= Bad Times =

Computer virus hoax

Bad Times is a computer virus hoax sent out by e-mail. This "virus" does not actually exist, and the "warning" is meant to parody the alarmist message that spread the Goodtimes virus hoax.

The "Badtimes" email followed the principles of "Goodtimes", by warning of the horrible consequences that the alleged virus could inflict. However, "Badtimes" attempted to make itself implausible even to people unfamiliar with computers, although it started by claiming that the virus would wipe the victim's computer hard disk drive: implausible claims that "Badtimes" made included using subspace field harmonics to scratch any CDs that the victim attempted to play, drinking all the beer, and leaving dirty socks on the coffee table when the victim expected company. Some versions of "Badtimes" claimed that the virus replaced lunch meat with Spam, while making the victim's cologne and perfume smell like pickled cucumber.

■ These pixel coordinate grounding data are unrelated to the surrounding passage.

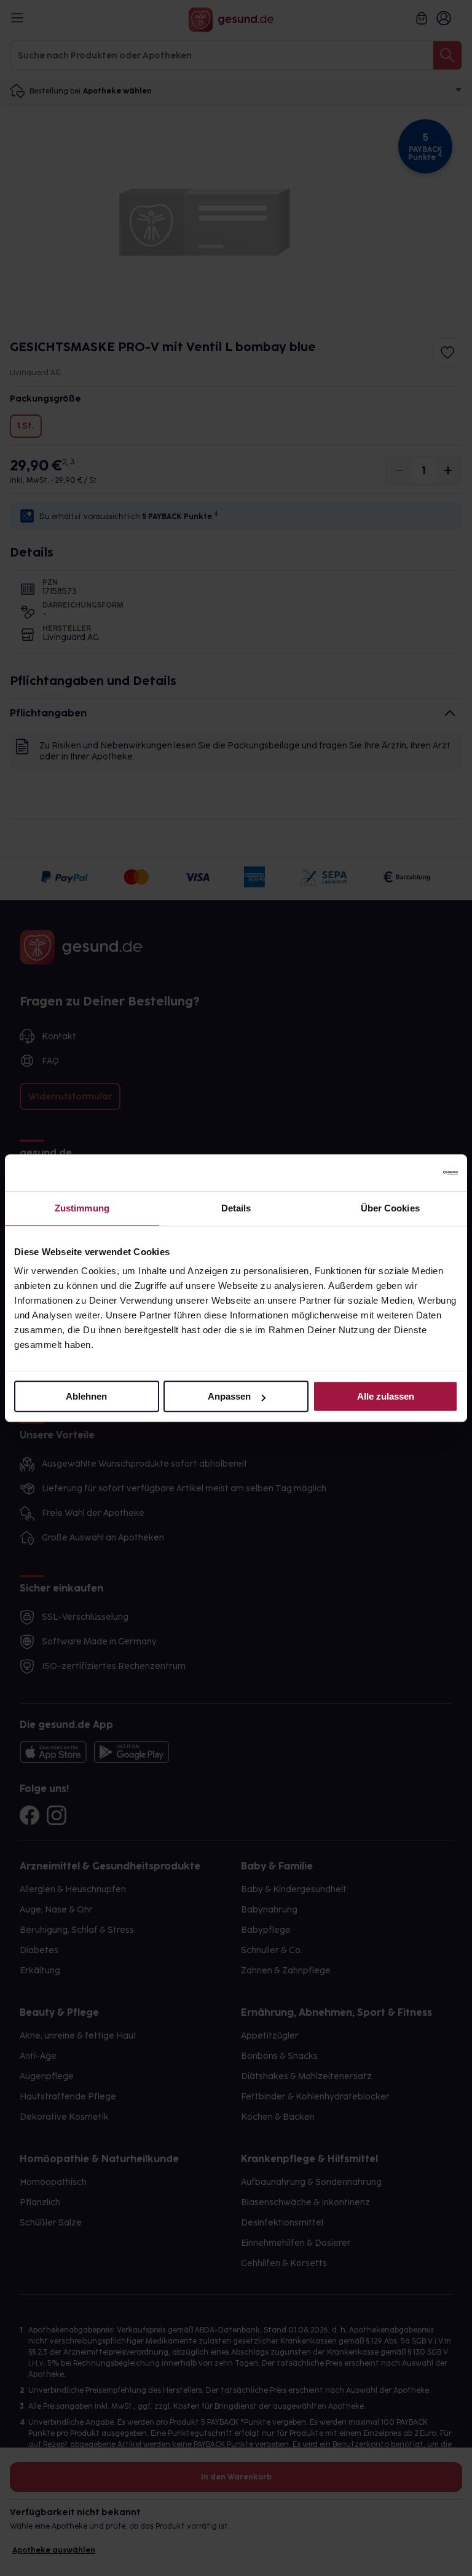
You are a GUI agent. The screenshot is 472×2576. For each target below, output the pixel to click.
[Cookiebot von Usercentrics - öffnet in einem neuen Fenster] (404, 1172)
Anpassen (229, 1396)
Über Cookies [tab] (390, 1208)
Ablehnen (86, 1396)
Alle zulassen (385, 1396)
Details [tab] (236, 1208)
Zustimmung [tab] (82, 1208)
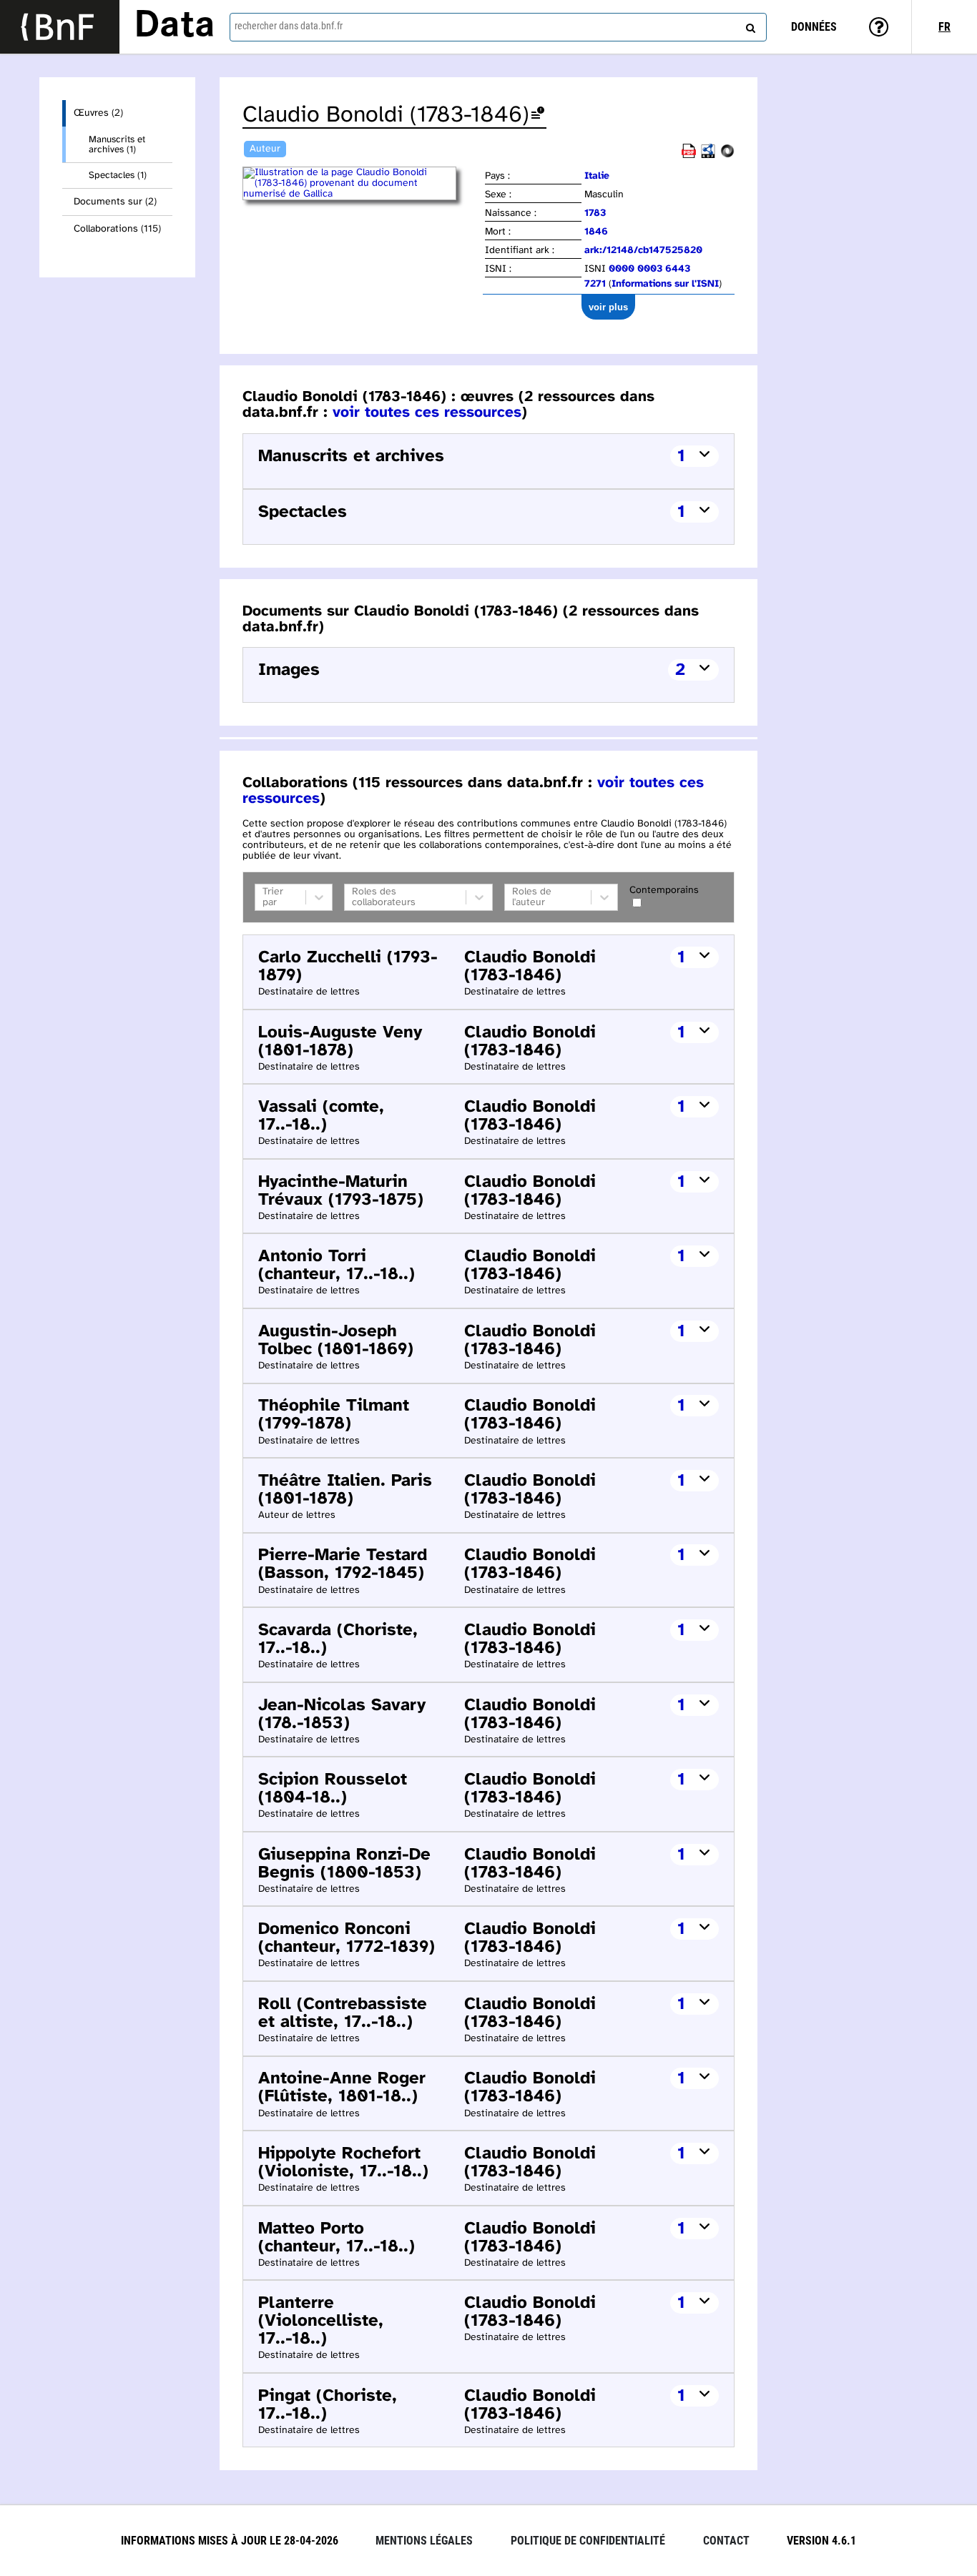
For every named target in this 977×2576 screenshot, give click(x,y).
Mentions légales (424, 2540)
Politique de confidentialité (588, 2540)
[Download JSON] (727, 155)
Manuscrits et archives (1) (117, 144)
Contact (726, 2540)
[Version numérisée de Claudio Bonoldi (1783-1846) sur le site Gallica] (362, 194)
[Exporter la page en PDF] (689, 155)
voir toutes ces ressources (427, 412)
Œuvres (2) (98, 113)
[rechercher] (749, 25)
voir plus (608, 307)
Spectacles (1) (118, 175)
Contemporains (664, 890)
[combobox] (498, 27)
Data (174, 26)
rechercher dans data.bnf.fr (289, 25)
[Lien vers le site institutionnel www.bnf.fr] (59, 27)
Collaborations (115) (117, 229)
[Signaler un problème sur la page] (537, 115)
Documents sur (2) (115, 202)
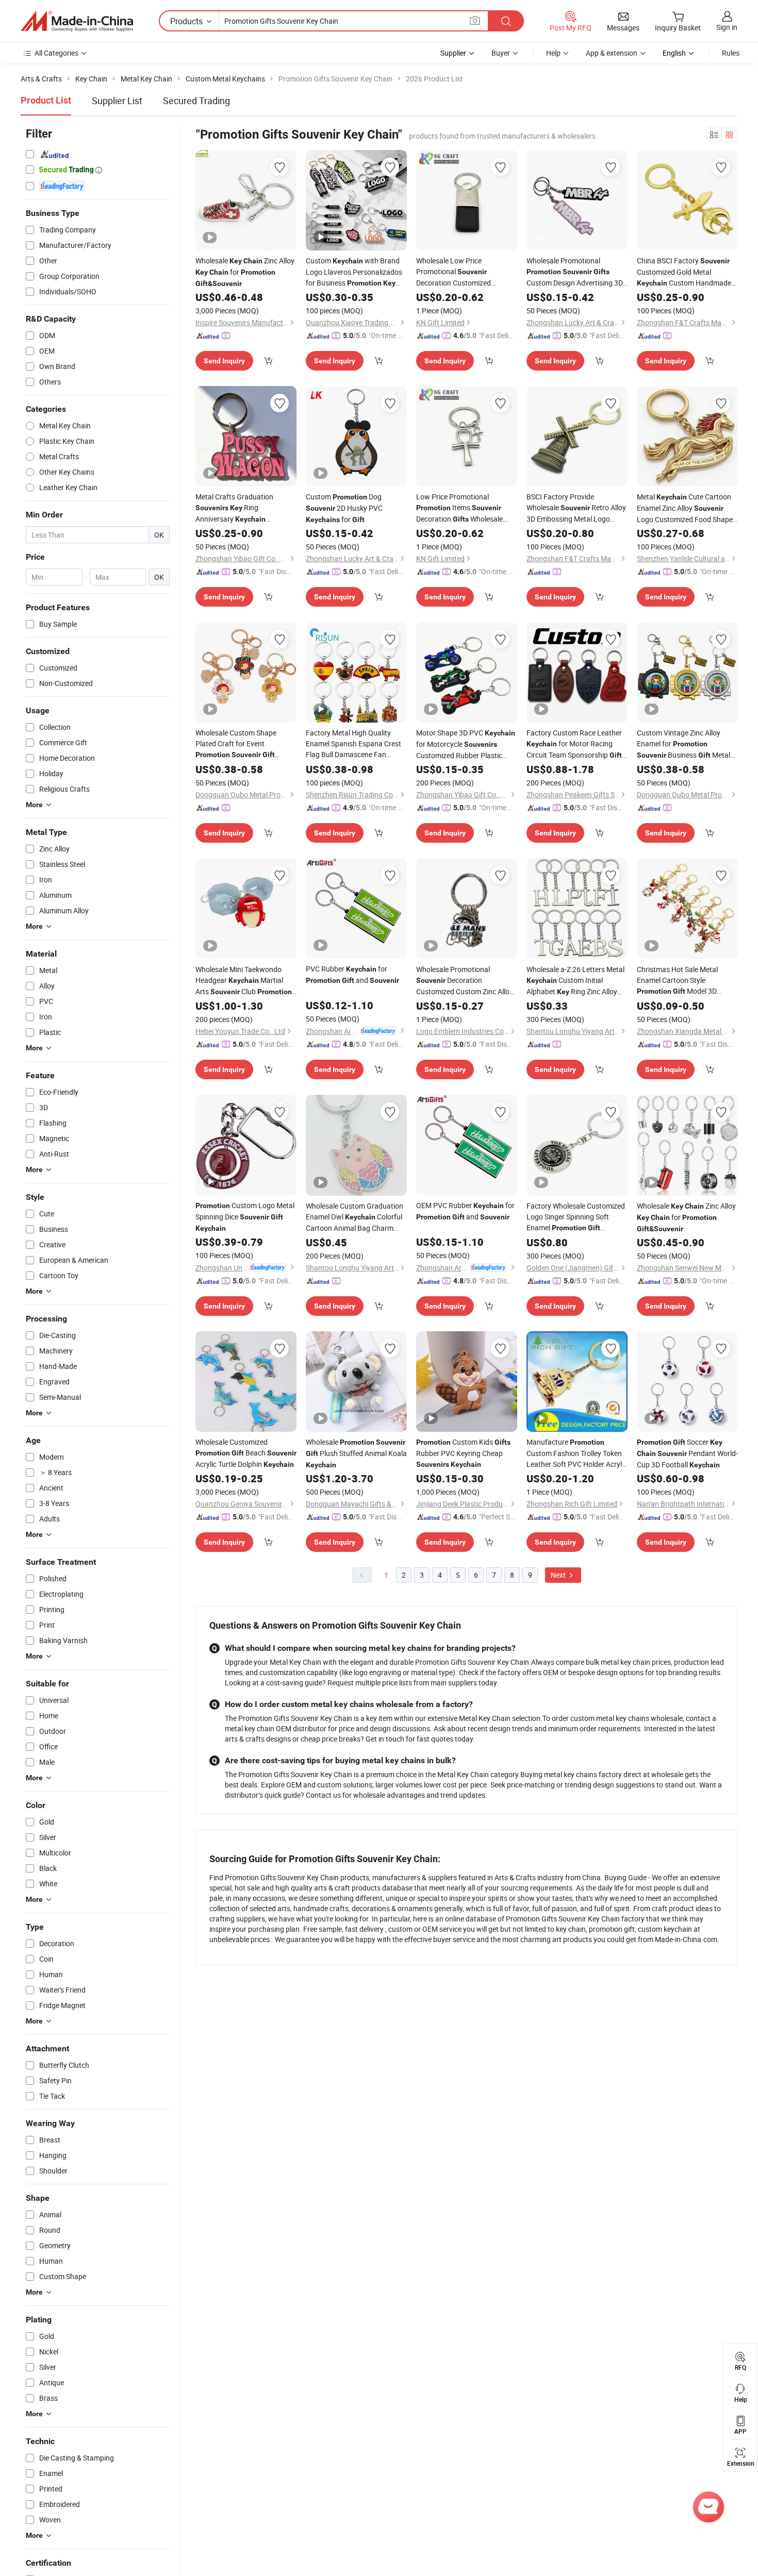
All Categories (56, 53)
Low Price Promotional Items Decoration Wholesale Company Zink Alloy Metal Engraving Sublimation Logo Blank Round (461, 508)
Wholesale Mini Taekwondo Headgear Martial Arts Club (243, 980)
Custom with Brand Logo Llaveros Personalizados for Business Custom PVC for (354, 272)
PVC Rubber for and (352, 974)
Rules (730, 53)
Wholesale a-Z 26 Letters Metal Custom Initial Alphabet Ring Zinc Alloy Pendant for (575, 980)
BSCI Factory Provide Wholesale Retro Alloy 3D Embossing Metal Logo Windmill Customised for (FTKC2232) (576, 508)
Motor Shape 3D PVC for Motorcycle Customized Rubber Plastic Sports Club (465, 744)
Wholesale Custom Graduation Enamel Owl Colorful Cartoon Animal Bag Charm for (354, 1217)
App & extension (611, 53)
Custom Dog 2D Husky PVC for (344, 508)
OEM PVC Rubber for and (465, 1211)
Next (559, 1575)
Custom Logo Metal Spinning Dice (244, 1216)
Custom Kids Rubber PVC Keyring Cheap (463, 1452)
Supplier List (117, 100)
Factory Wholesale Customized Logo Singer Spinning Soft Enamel (575, 1217)
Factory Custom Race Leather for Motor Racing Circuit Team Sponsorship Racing (575, 744)
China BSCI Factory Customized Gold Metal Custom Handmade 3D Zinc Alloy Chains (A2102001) (684, 272)
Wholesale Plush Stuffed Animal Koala (356, 1453)
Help (553, 53)
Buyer (500, 53)
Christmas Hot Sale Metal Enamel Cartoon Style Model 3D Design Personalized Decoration (684, 980)
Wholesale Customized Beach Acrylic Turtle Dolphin (245, 1453)
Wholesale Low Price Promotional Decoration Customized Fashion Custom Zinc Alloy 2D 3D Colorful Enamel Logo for (463, 272)
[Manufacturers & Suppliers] (77, 21)
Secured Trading (196, 100)
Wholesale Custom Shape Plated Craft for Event (235, 744)
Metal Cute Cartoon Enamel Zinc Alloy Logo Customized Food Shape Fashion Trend (685, 508)
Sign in (726, 27)
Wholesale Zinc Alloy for (244, 272)
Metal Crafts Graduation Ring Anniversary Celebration (240, 508)
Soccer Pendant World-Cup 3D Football (687, 1453)
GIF (538, 238)
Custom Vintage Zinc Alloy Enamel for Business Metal (683, 744)
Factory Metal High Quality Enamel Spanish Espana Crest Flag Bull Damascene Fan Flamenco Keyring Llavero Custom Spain (355, 744)
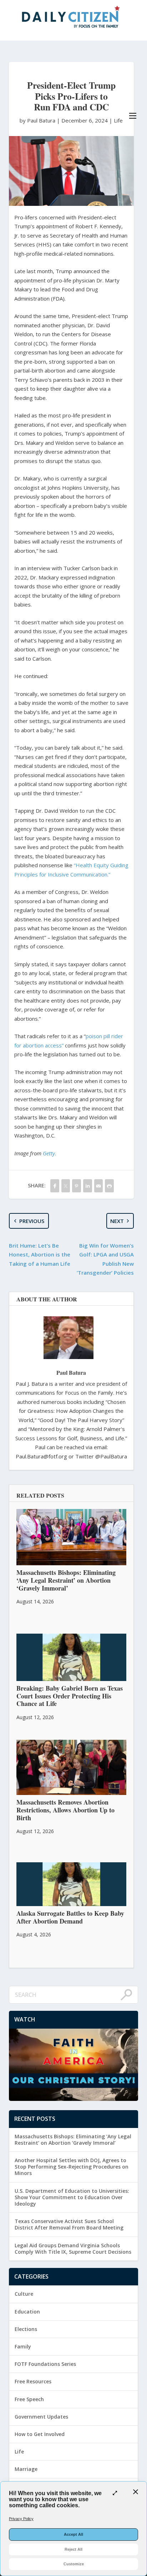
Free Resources (33, 2381)
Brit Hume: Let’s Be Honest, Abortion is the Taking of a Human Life (39, 1254)
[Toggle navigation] (132, 115)
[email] (98, 1185)
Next (117, 1220)
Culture (24, 2293)
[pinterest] (76, 1185)
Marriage (26, 2469)
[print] (109, 1185)
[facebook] (54, 1185)
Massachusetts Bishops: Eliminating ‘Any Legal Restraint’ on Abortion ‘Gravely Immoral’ (73, 2139)
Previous (31, 1220)
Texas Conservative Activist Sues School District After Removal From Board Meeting (69, 2224)
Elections (26, 2329)
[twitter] (65, 1185)
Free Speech (29, 2399)
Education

It is unclear whether the "Badtimes" email can be classed as a joke or a hoax: in June 2006, Sophos acknowledged that "Badtimes" meant to parody virus hoax emails, but nevertheless advised against forwarding the joke email, in case the recipients misunderstood the threat to be real.

The hoax inspired a musical version, by the group Laika titled Badtimes off the album Good Looking Blues, where the lyricist Margaret Fielder recites the contents of one of the versions of the virus.

The "Weird Al" Yankovic song "Virus Alert" contains several similar claims in its lyrics.